This is the bleak outlook of those who base their beliefs on atheistic evolution, assuming that this life is all there is.

But if God exists, our lives have an eternal significance because our hope is not death but eternal life. If God exists, we have a standard of absolute right and wrong residing in the nature of God Himself. This makes our moral choices profoundly significant.

The major issues of life

Of all the creatures we see around us, man is the only part of the creation that can even address the subject of meaning, worship God and express a belief in life after death. Unlike animals, human beings can conceive of eternity and immortality.

Why are we different? Could it be that our faculty of imagining the future, hoping for life beyond our temporal hour, was thoughtfully placed within us by a Creator who Himself has assigned an eternal purpose for human beings?

Some 3,000 years ago, Israel's wise King Solomon wrote that God "has put eternity in [men's] hearts" (Ecclesiastes 3:11). God gave us the longing to ask the questions, but not the ability to know the answers unless we come to sincerely seek and rely on Him.

If we choose not to believe that God created the universe, then we must believe that desire for meaning beyond our physical life is futile. Ironically, if the principles by which evolution is assumed to operate were true, man wouldn't need to develop this aspect of his intellect.

But the fact is that we do think about it.

Human beings are God's creation. He had His reasons for putting us here. Our worth is not of ourselves but derives from the fact that that God created us in His image. It is God who gives value to human life.

The problem is that, since we have removed God from consideration, we have been desperately searching elsewhere to try to find self-worth. We have developed psychologies that emphasize our self-importance. A virtual priesthood of psychologists tells us we can rise above the problems we have created for ourselves by pulling ourselves up by our own bootstraps.

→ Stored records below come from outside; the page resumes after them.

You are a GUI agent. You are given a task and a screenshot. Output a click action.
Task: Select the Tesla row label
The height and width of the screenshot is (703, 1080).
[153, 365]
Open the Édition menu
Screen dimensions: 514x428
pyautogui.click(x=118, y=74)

Most of our system of psychology was designed to accommodate a godless view of existence. It rejects the concept that our worth comes from a Creator who assigned a purpose to man before He created any of us.

The moral principles of God are embodied in the laws He gave man. Contrary to the predominantly secular views of psychology, how we should live should not be determined by how our actions make us feel. God's laws were meant to work for man's own good. When we follow them, they lead not only to happiness and fulfillment in this life, but they give us a picture of what God Himself is all about. God's law is, in a sense, what He is. His laws reflect His character and nature.

Banning God

Nothing has a more direct impact on our moral choices than whether we believe in God. The moral choices we make determine the outcome of our lives and, collectively, of society. Our attitude toward law, respect for and acknowledgment of authority, respect for the unborn and even our sexual practices are determined largely by our belief or lack of belief in God. Our conduct toward others, as well as the love and commitment in our relationships, usually boils down to one issue: Do we believe God when He speaks?

Over the past few centuries we have come through a supposed age of enlightenment in which philosophers and other thinkers sent the clear message that we don't need God to tell us what is right or wrong. As a result, atheism and materialism are increasingly accepted as the norm. Those who believe in God and the truthfulness of the Bible often are seen as uneducated, unenlightened, superstitious and archaic—if not downright dangerous.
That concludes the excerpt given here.